Qualche considerazione sul caso “Carige”

carige
Banca Carige è uno storico istituto finanziario genovese, nato nel lontano 1483. Si tratta di una delle principali banche attive nel panorama nazionale, oltre ad essere di fatto la più rilevante banca ligure. La “Cassa di Risparmio di Genova ed Imperia”, questo il significato dell’acronimo, con le sue radici antichissime, conta oggi più di mille punti vendita in tutta Italia. Nonostante la tradizione consolidata, questa protagonista della vita finanziaria italiana è finita di recente sotto i riflettori dopo l’ispezione avviata dalla Banca d’Italia. A questo fatto, si sono intrecciate poi le vicende più recenti, che risalgono alla scorsa primavera, e che riguardano nello specifico la cessione di blocchi di quote dell’istituto a investitori selezionati e a un prezzo vantaggioso.

Per comprendere quanto sta accadendo mettendo piuttosto in crisi la Fondazione, è importante approfondire alcuni aspetti generali della vita economica. Esiste un fattore particolarmente importante all’interno dell’attività di una banca, rilevato costantemente da Bankitalia, che viene definito “Valore a rischio” o “VaR”. Questo parametro di grande importanza per gli equilibri dell’intero mercato, misura la perdita potenziale di una posizione di investimento in un dato frangente di tempo. Si tratta di una tecnica che viene utilizzata dalle banche di investimento per il calcolo del rischio di mercato connesso alle proprie operazioni.

Il motivo principale per cui Bankitalia si preoccupa di tenere sotto controllo questo indice è evitare che all’interno di una banca si assumano rischi molto alti con delle ripercussioni sul sistema finanziario; rischi che poi potrebbero ricadere anche su chi ha aperto un conto corrente bancario nell’istituto in questione.
Quello che è accaduto a Banca Carige è un periodico sforamento di questo valore, registrato all’interno dei bilanci. Il quotidiano torinese “La Stampa” ha già parlato di questo fenomeno in termini di “mina-derivati”, ovvero di una serie di contratti derivati che avrebbero assorbito liquidità causando un vero e proprio “funding gap”. In poche parole, la banca avrebbe raccolto meno di quanto le servirebbe. In relazione al costo di investimento, il “funding gap” può essere definito infatti come quella parte del costo dello stesso investimento che non può essere coperta dalle entrare nette del progetto.

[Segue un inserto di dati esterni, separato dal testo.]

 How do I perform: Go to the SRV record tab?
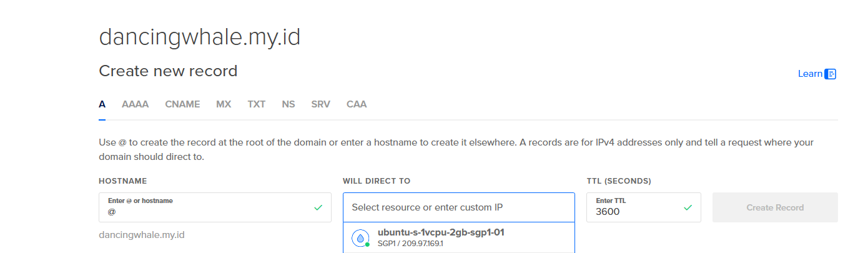click(x=320, y=104)
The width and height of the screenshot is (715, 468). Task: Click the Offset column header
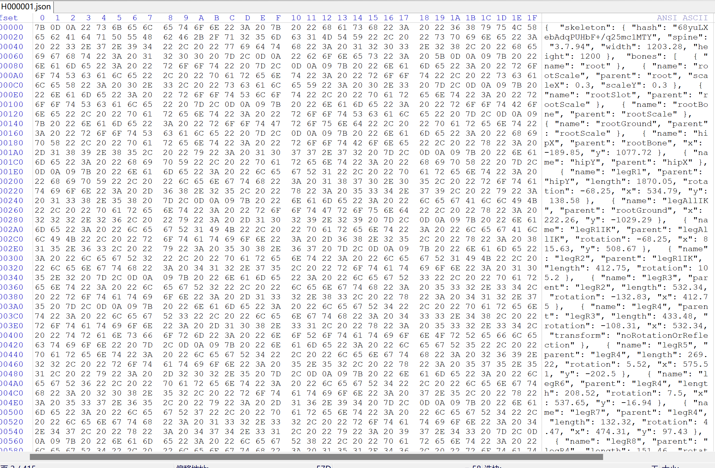point(9,18)
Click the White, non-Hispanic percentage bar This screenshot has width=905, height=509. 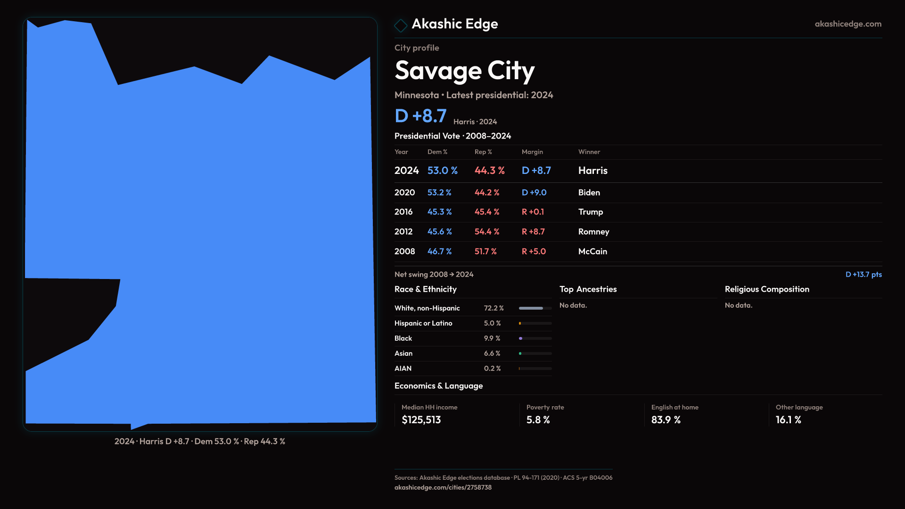click(535, 308)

Tra i principali fattori responsabili di questa situazione ci sarebbero un certo numero di contratti derivati che vengono generalmente definiti “a leva”, ovvero a debito, e con rischi di perdite che si sono rivelati per la banca superiori all’investimento. Di conseguenza, Carige ha ceduto sino a oggi circa il 10% del suo capitale sociale, attraverso la vendita di più di 238 milioni di azioni legate alla banca, a un prezzo di 0,40 euro per azione. Si è trattato di un’operazione di “accelerated bookbuilt offering”, ovvero di cessione rapida e vantaggiosa a una serie specifica di investitori come enti, banche, assicurazioni.

Del resto, è noto che i contratti derivati non possiedono un ottima reputazione a livello mondiale e sono stati spesso al centro di vari scandali finanziari, finendo per arrecare gravi perdite ai soggetti coinvolti. Infatti, alcuni economisti, come lo statunitense Warren Buffet, li hanno definiti “armi di distruzione finanziaria di massa”, sottolineando una probabile responsabilità di questi strumenti finanziari all’interno della crisi che si sta verificando negli ultimi anni in Europa.

E c’è di più. Dal 22 maggio scorso, Giovanni Berneschi, a capo dell’istituto bancario, è indagato per truffa, e per aver di fatto gestito in maniera poco chiara la vita finanziaria dell’istituto, attraverso operazioni immobiliari probabilmente poco pulite, con le quali secondo l’accusa, lo stesso Berneschi avrebbe aumentato la liquidità dei propri conti altrove. Le indagini stanno cercando di fare chiarezza anche sul ruolo di altri funzionari della Carige all’interno della vicenda, e del loro rapporto con altre società, e con imprenditori italiani.

Sarebbero collegati a questa vicenda anche altri nomi, a cui corrispondono ulteriori processi, come quello degli architetti Daniele Bianco e Gerolamo Valle. Spariti misteriosamente nel nulla, alcuni fascicoli relativi al loro processo, conterrebbero invece alcuni indizi sulle intercettazioni fra Berneschi e Menconi, il leader di Carige Vita, elementi che aiuterebbero dunque a fare luce sull’intera vicenda Carige.